[START OF Data to use]

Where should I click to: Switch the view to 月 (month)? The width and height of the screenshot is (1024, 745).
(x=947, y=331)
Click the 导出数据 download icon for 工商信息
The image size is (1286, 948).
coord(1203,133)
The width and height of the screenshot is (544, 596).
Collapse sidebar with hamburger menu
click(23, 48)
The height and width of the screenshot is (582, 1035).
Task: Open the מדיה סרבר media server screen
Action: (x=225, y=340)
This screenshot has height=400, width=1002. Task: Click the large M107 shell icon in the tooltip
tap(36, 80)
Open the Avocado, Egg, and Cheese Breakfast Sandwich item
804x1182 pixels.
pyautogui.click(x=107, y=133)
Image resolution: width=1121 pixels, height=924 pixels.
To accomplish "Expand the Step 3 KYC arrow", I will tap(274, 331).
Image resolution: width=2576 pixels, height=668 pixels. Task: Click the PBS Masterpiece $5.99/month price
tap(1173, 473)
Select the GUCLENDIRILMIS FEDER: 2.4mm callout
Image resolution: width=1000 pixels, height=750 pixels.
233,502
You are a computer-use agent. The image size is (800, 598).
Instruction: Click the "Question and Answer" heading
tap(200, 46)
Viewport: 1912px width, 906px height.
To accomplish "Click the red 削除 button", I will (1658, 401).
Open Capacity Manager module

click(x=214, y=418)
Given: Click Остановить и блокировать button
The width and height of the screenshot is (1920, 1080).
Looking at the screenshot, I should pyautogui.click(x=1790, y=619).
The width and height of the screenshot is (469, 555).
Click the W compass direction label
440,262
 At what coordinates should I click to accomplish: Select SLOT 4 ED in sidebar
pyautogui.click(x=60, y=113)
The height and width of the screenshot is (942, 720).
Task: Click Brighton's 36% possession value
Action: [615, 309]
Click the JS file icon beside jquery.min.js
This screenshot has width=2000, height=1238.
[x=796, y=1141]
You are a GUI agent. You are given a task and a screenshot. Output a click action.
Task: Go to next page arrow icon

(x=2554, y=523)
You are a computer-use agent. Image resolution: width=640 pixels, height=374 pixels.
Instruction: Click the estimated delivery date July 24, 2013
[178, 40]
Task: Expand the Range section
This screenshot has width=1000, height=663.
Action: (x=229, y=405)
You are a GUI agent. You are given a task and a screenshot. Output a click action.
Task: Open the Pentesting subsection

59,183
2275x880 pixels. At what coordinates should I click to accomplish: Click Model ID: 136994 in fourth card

[END OF Data to use]

Turn every line above into a JSON list of strings, one string per line, and skip the blank lines.

Solution to this problem →
[
  "Where should I click to: Switch the view to 月 (month)? The width and height of the screenshot is (1024, 745).",
  "(x=947, y=331)",
  "Click the 导出数据 download icon for 工商信息",
  "The image size is (1286, 948).",
  "coord(1203,133)",
  "The width and height of the screenshot is (544, 596).",
  "Collapse sidebar with hamburger menu",
  "click(23, 48)",
  "The height and width of the screenshot is (582, 1035).",
  "Task: Open the מדיה סרבר media server screen",
  "Action: (x=225, y=340)",
  "This screenshot has height=400, width=1002. Task: Click the large M107 shell icon in the tooltip",
  "tap(36, 80)",
  "Open the Avocado, Egg, and Cheese Breakfast Sandwich item",
  "804x1182 pixels.",
  "pyautogui.click(x=107, y=133)",
  "Image resolution: width=1121 pixels, height=924 pixels.",
  "To accomplish \"Expand the Step 3 KYC arrow\", I will tap(274, 331).",
  "Image resolution: width=2576 pixels, height=668 pixels. Task: Click the PBS Masterpiece $5.99/month price",
  "tap(1173, 473)",
  "Select the GUCLENDIRILMIS FEDER: 2.4mm callout",
  "Image resolution: width=1000 pixels, height=750 pixels.",
  "233,502",
  "You are a computer-use agent. The image size is (800, 598).",
  "Instruction: Click the \"Question and Answer\" heading",
  "tap(200, 46)",
  "Viewport: 1912px width, 906px height.",
  "To accomplish \"Click the red 削除 button\", I will (1658, 401).",
  "Open Capacity Manager module",
  "click(x=214, y=418)",
  "Given: Click Остановить и блокировать button",
  "The width and height of the screenshot is (1920, 1080).",
  "Looking at the screenshot, I should pyautogui.click(x=1790, y=619).",
  "The width and height of the screenshot is (469, 555).",
  "Click the W compass direction label",
  "440,262",
  " At what coordinates should I click to accomplish: Select SLOT 4 ED in sidebar",
  "pyautogui.click(x=60, y=113)",
  "The height and width of the screenshot is (942, 720).",
  "Task: Click Brighton's 36% possession value",
  "Action: [615, 309]",
  "Click the JS file icon beside jquery.min.js",
  "This screenshot has width=2000, height=1238.",
  "[x=796, y=1141]",
  "You are a GUI agent. You are given a task and a screenshot. Output a click action.",
  "Task: Go to next page arrow icon",
  "(x=2554, y=523)",
  "You are a computer-use agent. Image resolution: width=640 pixels, height=374 pixels.",
  "Instruction: Click the estimated delivery date July 24, 2013",
  "[178, 40]",
  "Task: Expand the Range section",
  "This screenshot has width=1000, height=663.",
  "Action: (x=229, y=405)",
  "You are a GUI agent. You are given a task and a screenshot. Output a click action.",
  "Task: Open the Pentesting subsection",
  "59,183",
  "2275x880 pixels. At what coordinates should I click to accomplish: Click Model ID: 136994 in fourth card"
]